José Manuel Ballester se muestra como un artista que libera al realismo de su represión y lo dota de aire y luz -atmósferas, a fin de cuentas-mientras brinda la sacudida de los mejores efectos richterianos. Pero dentro del conjunto nos recuerda no sólo que existe arte bueno y malo, sino también comisarios que quieren que los artistas se amolden a unas normas que precisamente ellos han querido romper. Más arriesgadas se muestran las esculturas de cerámica de Alberto Peral; o Jesús Palomino, como un Helio Oiticica que se escapa de los límites tramposos de este Gran Sur; Darío Urzay, un artista de radiante aceptación por sus pinturas visceralmente frías, resulta un fracaso bajo tantas capas de fijador comercial.

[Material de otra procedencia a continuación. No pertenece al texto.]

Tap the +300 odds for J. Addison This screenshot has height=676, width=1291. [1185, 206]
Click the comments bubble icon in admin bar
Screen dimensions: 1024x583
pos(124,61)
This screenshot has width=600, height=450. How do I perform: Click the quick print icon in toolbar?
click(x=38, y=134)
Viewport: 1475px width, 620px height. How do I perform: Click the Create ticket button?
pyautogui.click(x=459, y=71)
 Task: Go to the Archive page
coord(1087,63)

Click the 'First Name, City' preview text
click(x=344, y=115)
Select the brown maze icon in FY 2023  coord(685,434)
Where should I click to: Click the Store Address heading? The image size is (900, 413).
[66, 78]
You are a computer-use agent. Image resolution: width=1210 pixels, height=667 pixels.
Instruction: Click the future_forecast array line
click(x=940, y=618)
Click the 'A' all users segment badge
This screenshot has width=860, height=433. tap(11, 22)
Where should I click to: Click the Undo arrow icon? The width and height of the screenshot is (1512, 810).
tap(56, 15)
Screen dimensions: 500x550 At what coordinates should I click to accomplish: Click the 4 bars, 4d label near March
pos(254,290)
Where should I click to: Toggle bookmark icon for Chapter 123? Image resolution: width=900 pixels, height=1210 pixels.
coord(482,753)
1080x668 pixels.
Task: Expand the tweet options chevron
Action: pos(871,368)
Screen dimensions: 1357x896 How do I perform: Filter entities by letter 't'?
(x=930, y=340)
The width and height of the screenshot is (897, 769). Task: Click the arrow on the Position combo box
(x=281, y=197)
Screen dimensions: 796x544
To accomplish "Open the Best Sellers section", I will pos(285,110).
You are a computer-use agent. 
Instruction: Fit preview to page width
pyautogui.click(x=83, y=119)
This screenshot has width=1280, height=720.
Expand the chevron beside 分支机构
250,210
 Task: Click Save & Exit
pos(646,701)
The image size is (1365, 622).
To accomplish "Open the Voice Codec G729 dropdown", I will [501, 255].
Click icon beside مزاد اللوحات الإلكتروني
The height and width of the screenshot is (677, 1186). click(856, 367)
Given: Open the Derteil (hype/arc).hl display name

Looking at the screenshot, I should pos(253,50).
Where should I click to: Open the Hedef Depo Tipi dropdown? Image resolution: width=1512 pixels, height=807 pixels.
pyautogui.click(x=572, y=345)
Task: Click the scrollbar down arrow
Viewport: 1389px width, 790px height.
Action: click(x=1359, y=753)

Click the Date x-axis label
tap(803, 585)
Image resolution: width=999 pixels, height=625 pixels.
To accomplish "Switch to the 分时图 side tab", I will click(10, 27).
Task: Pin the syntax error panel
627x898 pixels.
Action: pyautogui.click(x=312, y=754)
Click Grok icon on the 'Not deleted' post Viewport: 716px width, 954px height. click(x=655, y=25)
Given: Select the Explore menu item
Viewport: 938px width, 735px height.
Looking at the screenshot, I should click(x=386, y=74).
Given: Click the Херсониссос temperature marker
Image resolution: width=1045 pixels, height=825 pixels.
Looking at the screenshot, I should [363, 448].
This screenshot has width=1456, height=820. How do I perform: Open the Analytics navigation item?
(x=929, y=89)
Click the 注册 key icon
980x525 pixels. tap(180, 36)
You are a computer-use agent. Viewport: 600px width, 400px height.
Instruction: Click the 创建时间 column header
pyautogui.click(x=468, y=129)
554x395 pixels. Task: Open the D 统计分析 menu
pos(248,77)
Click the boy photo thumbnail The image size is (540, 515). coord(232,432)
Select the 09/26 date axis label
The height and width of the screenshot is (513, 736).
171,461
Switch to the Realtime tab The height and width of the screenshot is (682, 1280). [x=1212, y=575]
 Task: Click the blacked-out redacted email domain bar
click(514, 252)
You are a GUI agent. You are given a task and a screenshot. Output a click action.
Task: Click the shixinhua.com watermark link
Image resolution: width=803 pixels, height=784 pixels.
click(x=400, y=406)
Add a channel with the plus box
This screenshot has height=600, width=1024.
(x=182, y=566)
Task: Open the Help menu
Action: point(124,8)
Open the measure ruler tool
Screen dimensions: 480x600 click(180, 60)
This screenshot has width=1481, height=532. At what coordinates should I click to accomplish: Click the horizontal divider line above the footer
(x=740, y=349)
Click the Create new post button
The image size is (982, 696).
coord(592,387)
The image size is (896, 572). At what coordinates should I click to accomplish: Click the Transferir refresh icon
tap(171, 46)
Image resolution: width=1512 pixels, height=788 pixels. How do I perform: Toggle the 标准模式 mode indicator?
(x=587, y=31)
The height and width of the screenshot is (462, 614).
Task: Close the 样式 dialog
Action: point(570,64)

Marina Núñez vuelve felizmente a sus mujeres esquizofrénicas, aunque se echa en falta una percha teórica que dé sentido a sus telas, algo de lo que no se escapan tampoco los azares escultóricos de Victoria Civera. Finalmente, Montserrat Soto presenta una fotografía a gran escala que exhibe el gran dominio natural que encierra una valla y que hace que puedan comprenderse mejor las distancias entre un paisaje particularmente íntimo y un conjunto de obras que el Ministerio de Exteriores español ampara en un automitológico reflujo de aforismos patrios. Definitivamente, en este Gran Sur las sirenas de los mares que imaginó Kerouac han perdido el Norte.